• What to do: Look through the data for the string "dropdown". Copy every line where it is found.

• Provided records:
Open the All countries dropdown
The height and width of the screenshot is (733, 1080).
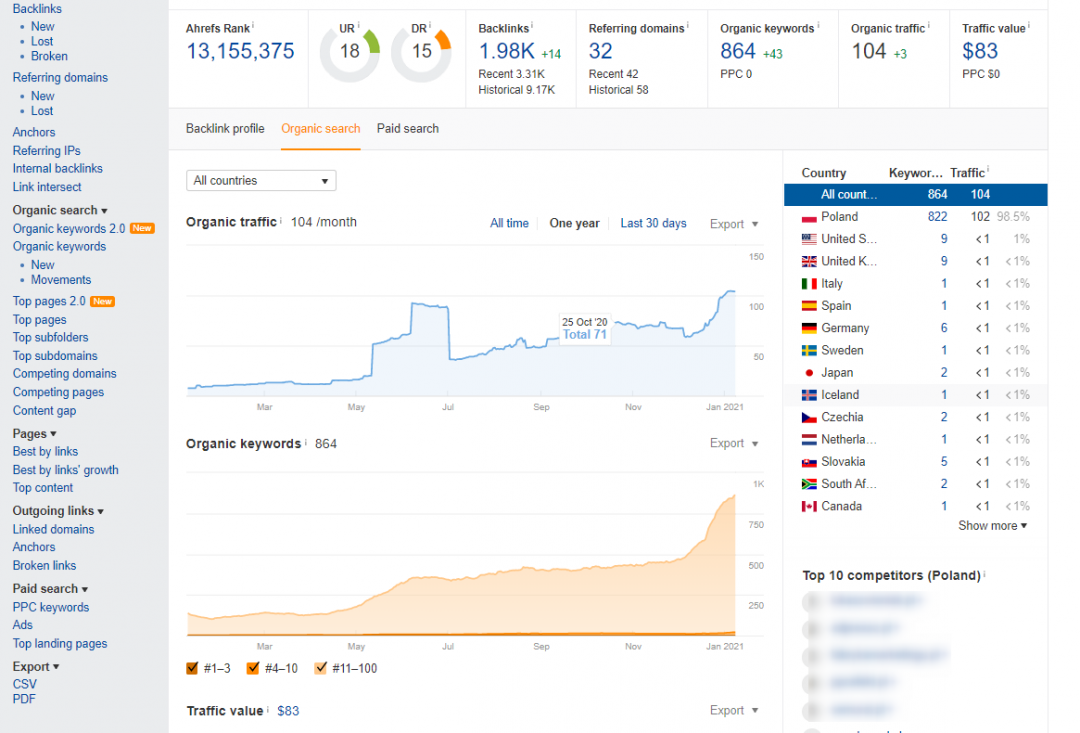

--

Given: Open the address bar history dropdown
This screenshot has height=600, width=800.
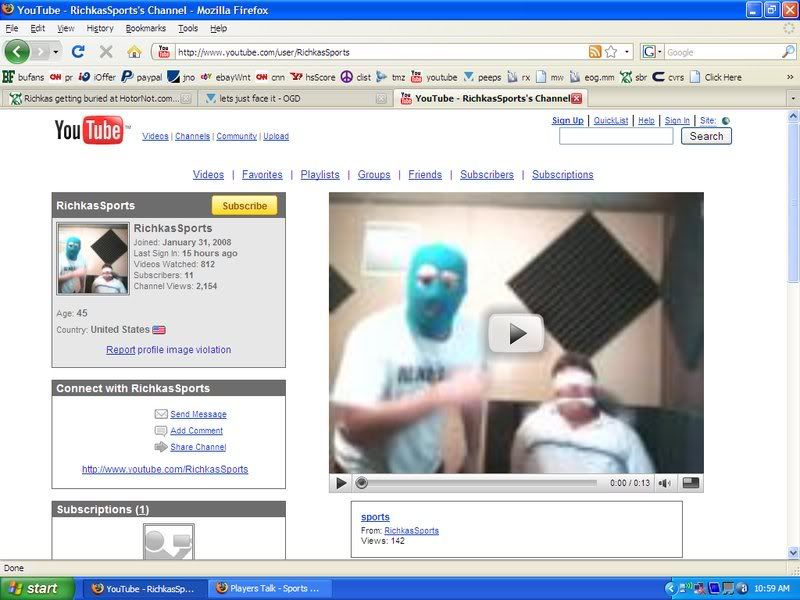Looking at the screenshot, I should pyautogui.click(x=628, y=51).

• Exercise output:
Open the All countries dropdown
Given: Open the address bar history dropdown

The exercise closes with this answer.